__Work instructions__. Please count the lines in the rows below that contain the string "screenshot", treating uppercase and lowercase as different, and reply with the number alone.

__Materials provided__.
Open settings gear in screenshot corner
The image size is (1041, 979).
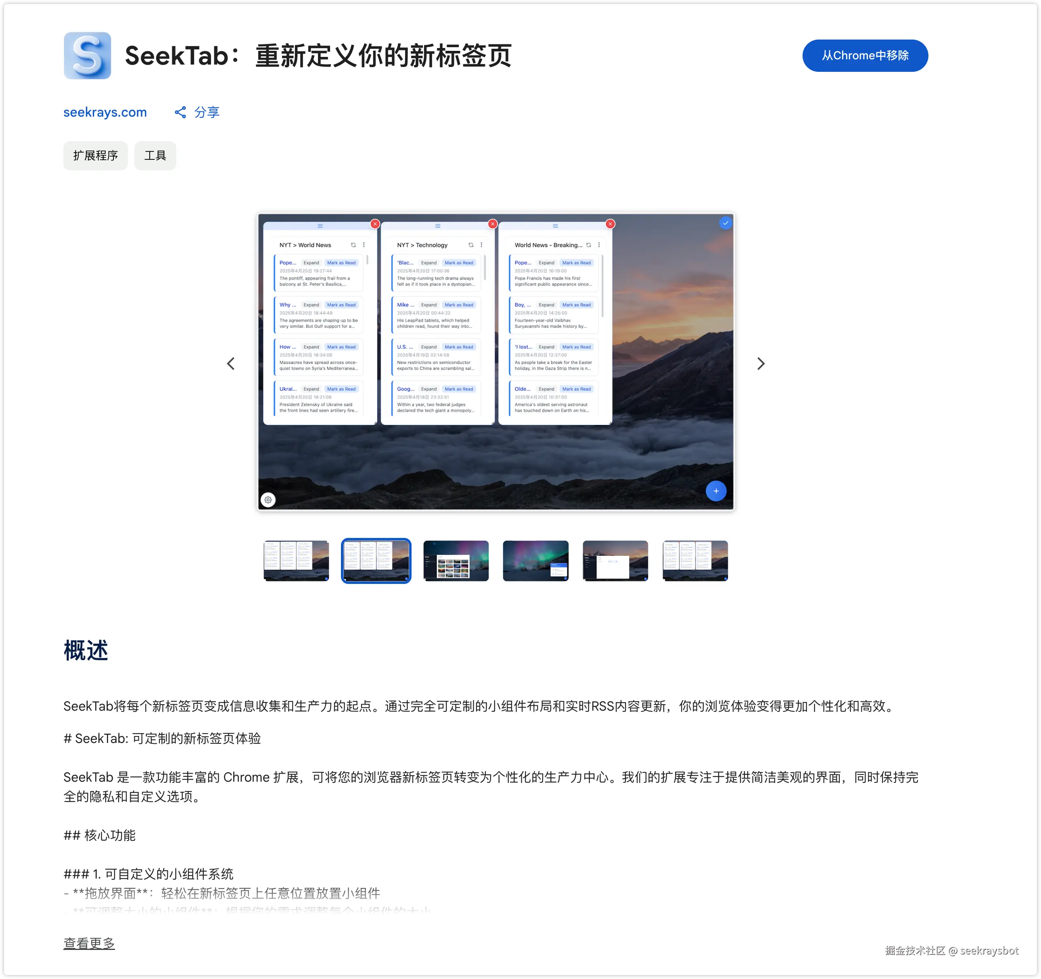[268, 500]
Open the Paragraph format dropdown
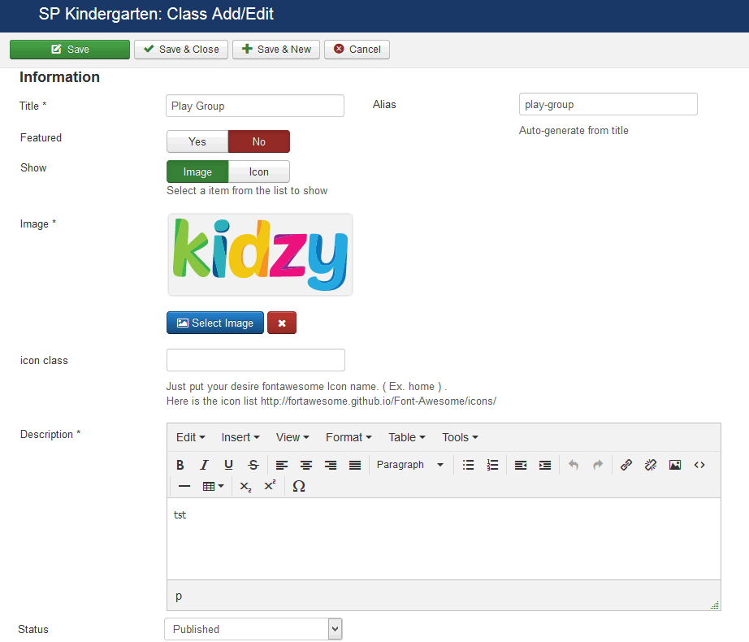 click(410, 465)
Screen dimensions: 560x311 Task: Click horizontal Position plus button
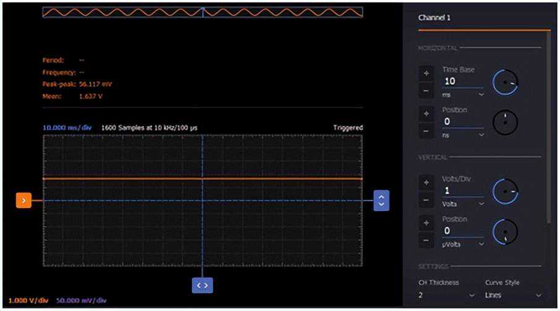[426, 114]
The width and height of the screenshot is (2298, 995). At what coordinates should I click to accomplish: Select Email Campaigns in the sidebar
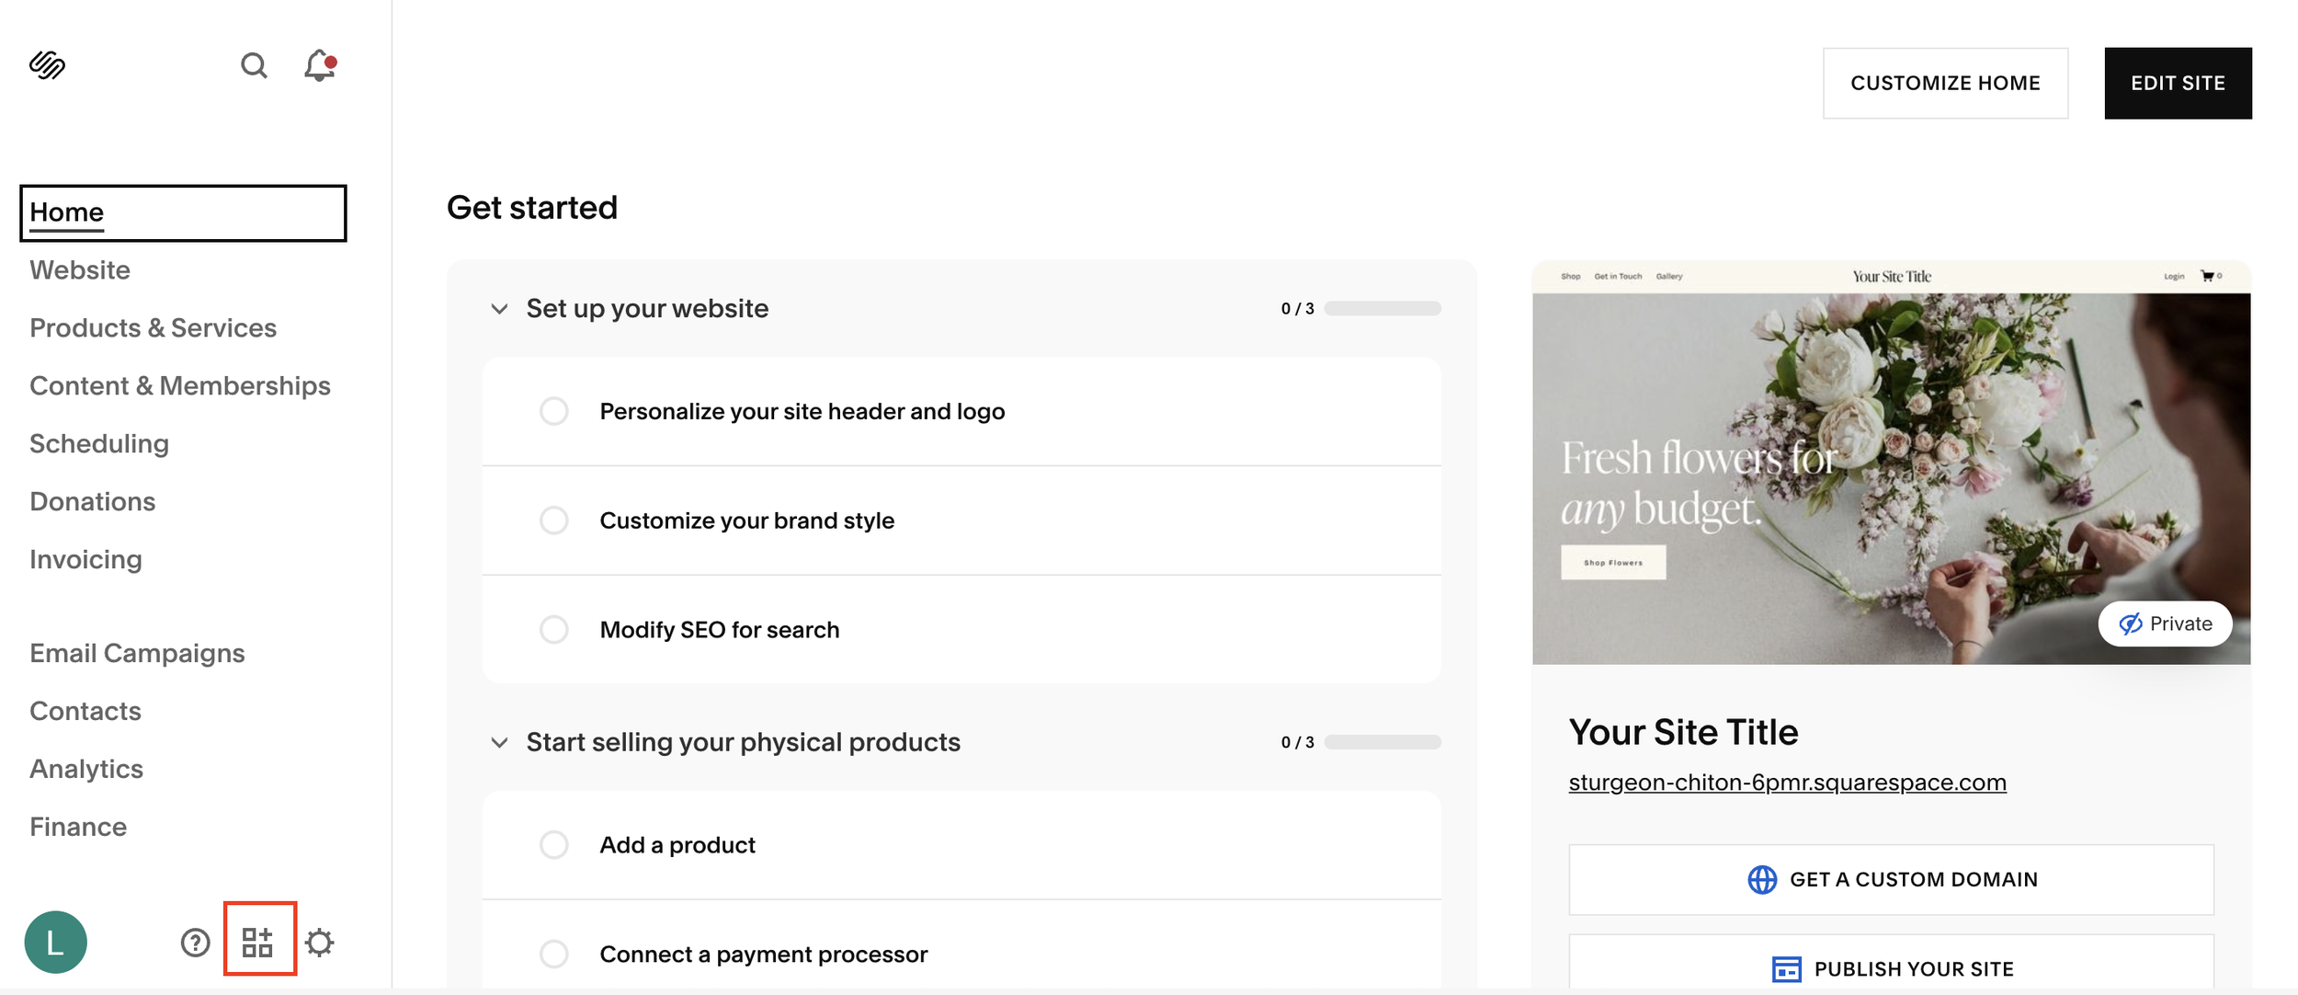point(137,653)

__Answer to the exercise__. 2